In this first extensive Jungian treatment of Milton's major poems, James P. Driscoll uses archetypal psychology to explore Milton's great themes of God, man, woman, and evil and offers readers deepened understanding of Jung's profound thoughts on Godhead. The Father, the Son, Satan, Messiah, Samson, Adam, and Eve gain new dimensions of meaning as their stories become epiphanies of the archetypes of Godhead. God and Satan of Paradise Lost are seen as the ego and the shadow of a single unfolding personality whose anima is the Holy Spirit and Milton's muse. Samson carries the Yahweh archetype examined by Jung in Answer to Job, and Messiah and Satan in Paradise Regained embody the hostile brothers archetype. Anima, animus and the individuation drive underlie the psychodynamics of Adam and Eve's fall.

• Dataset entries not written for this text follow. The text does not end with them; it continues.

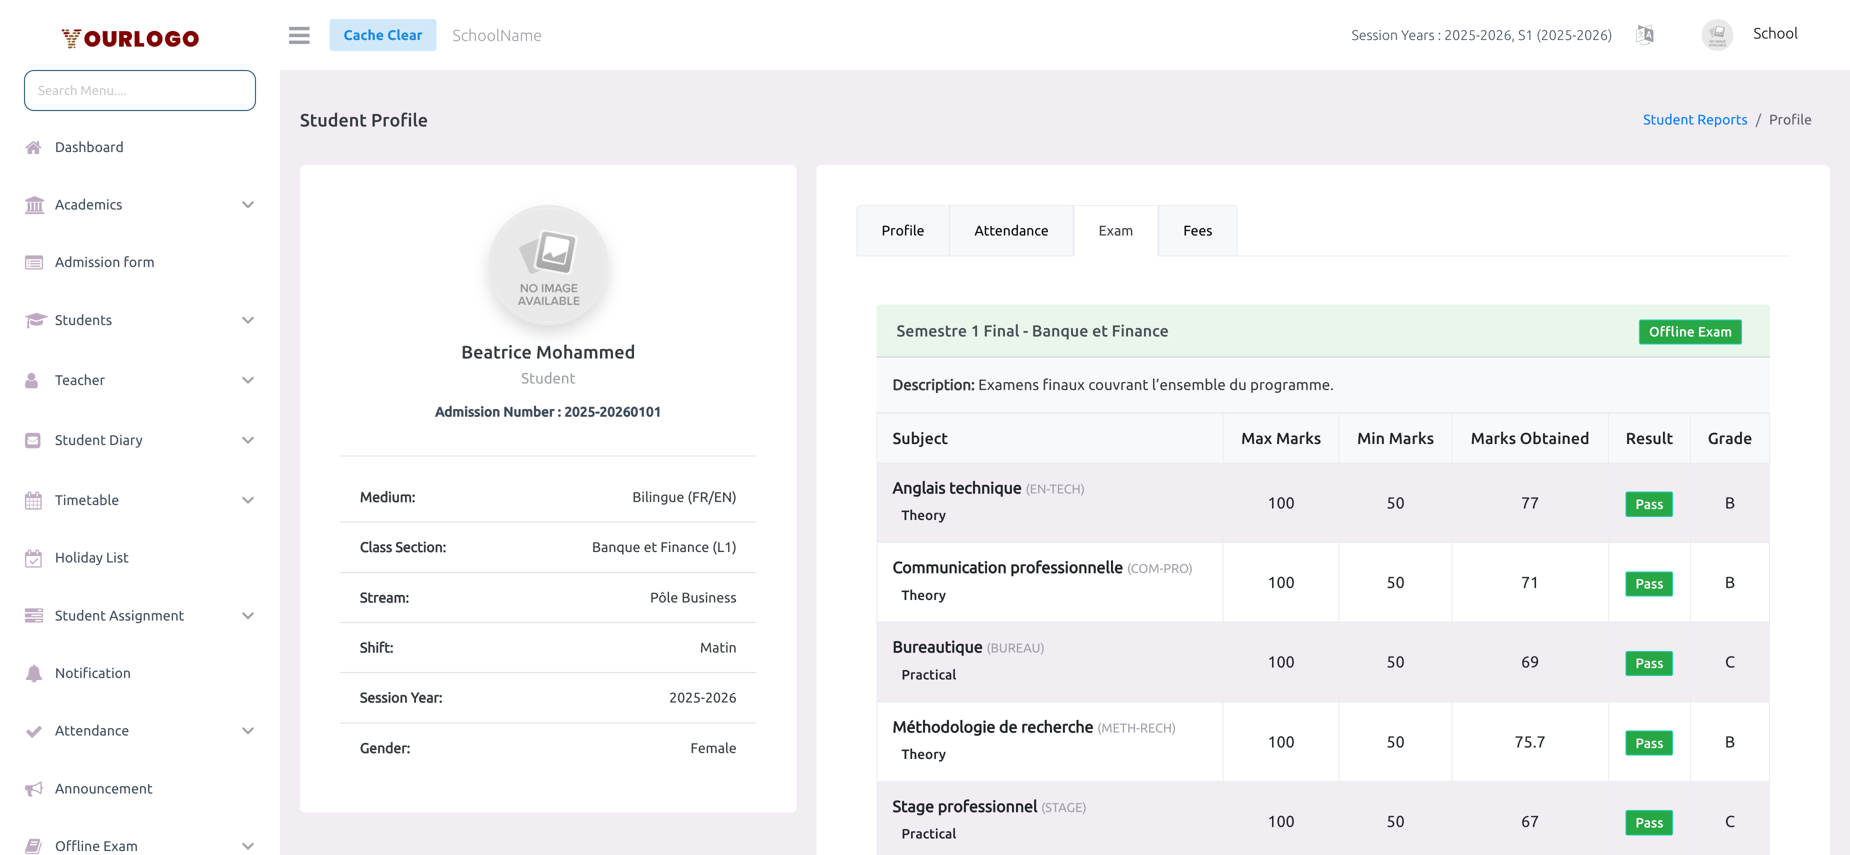
Task: Open the Student Reports breadcrumb link
Action: click(x=1695, y=119)
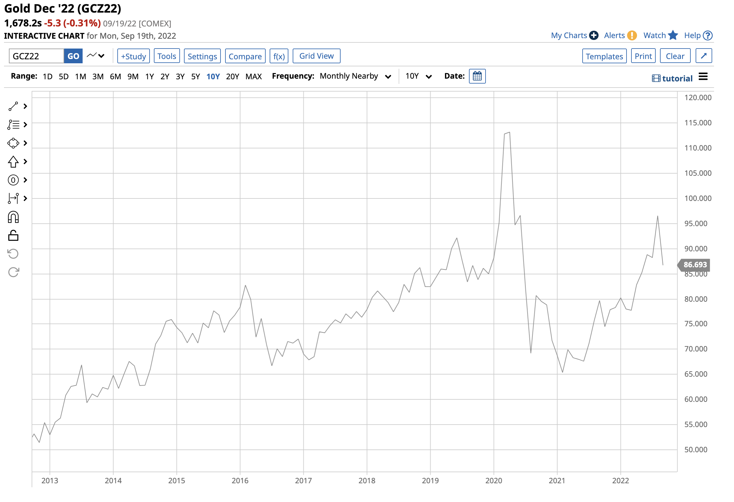Click the GCZ22 symbol input field
Image resolution: width=734 pixels, height=502 pixels.
click(36, 56)
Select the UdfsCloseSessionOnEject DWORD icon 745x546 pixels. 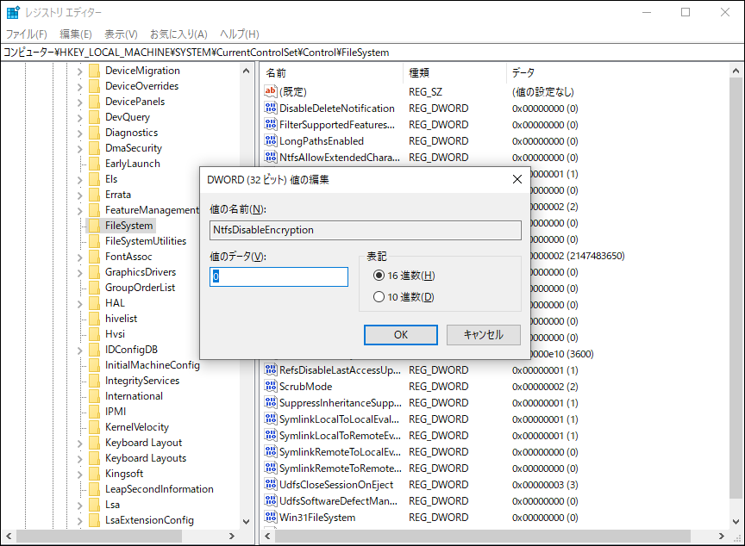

Driscoll draws on his critical acumen and scholarly knowledge of Renaissance literature to shed new light on Jung's psychology of religion. The Unfolding God of Jung and Milton illumines Jung's heterodox notion of Godhead as a quarternity rather than a trinity, his revolutionary concept of a divine individuation process, his radical solution to the problem of evil, and his wrestling with the feminine in Godhead. The book's glossary of Jungian terms, written for literary critics and theologians rather than clinicians, is exceptionally detailed and insightful. Beyond enriching our understanding of Jung and Milton, Driscoll's discussion contributes to theodicy, to process theology, and to the study of myths and archetypes in literature.